空が海になってしまったような、ひどい雨だった。傘を開いて歩き出す。できるだけ人通りの多い場所を目指して。雨の中でぼんやりと光る店の明かりを横目で見ながら、人ごみに紛れる。時折傘がぶつかる。少しだけ雨が連れてくる孤独を忘れられる気がした。
初めて、人をひっぱたいてしまった。今まで、心の中で思っていただけだったのに。
でも、違うのだ。朝紀が何にも真剣になれないのは全てを諦めているからだし、和明はただ透明に世界を見つめている人間でしかない。朝紀と和明をつなぐのは彼の美しい写真一枚きりだ。恋も将来も関係ない。母が自分と和明のことをそんなふうにくくりつけることに耐えられなかった。諦めてしまった自分はともかく、和明のことは。
写真を教えてほしいという朝紀の依頼を、和明はしばらく考えさせてくれと言って遠ざけた。早く答えを聞きたくても、急がせるのは気が引けるし、第一学校が違う和明に会うこと自体が困難だった。このまま結局うやむやになってしまうのだろうか。そうすれば、やはり自分はこのままだ。どこか麻痺して弱った頭で考える。
やはり自分は水槽から出られないのだろうか。またいつものように退屈な毎日を引きずられるように生きて、いつか死ぬのだろうか。くだらない、意味のない人生だ。
雨にさらされた足から寒気が這い上がってくる。思わず震えた。同時に、このまま心臓まで凍ってしまえばいいと思った。感覚器官も、心も、全部凍りついて何も感じられなくなればいい。和明を羨ましく思わなくてすむほど、諦めることさえ何とも感じないほど、冷えきった人間になりたい。和明に断られたとしても、傷つかなくてすむだろうから。

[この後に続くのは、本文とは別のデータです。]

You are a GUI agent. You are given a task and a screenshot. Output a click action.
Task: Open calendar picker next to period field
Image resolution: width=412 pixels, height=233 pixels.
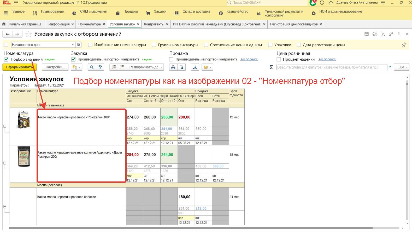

大通りの真ん中で立ち止まる。後ろを歩く人が慌ててよけるのが分かった。傘がぶつかって、半回転する。親をたたくなんて大胆なことをしておきながら、頭が少しも現実を解決しようとしない。停滞している。今日という日の残りをどうすべきなのか、分からない。どうしようもなくて、そのまま座り込んだ。目の奥が焼けるように熱かった。思わず閉じたまぶたのすき間から、熱を帯びたものがこぼれ落ちて、頬の上ですぐに冷えて流れた。たくさんの足音が通り過ぎていく。
みんな、どこへ行くの。
みんなには、帰る場所があるの。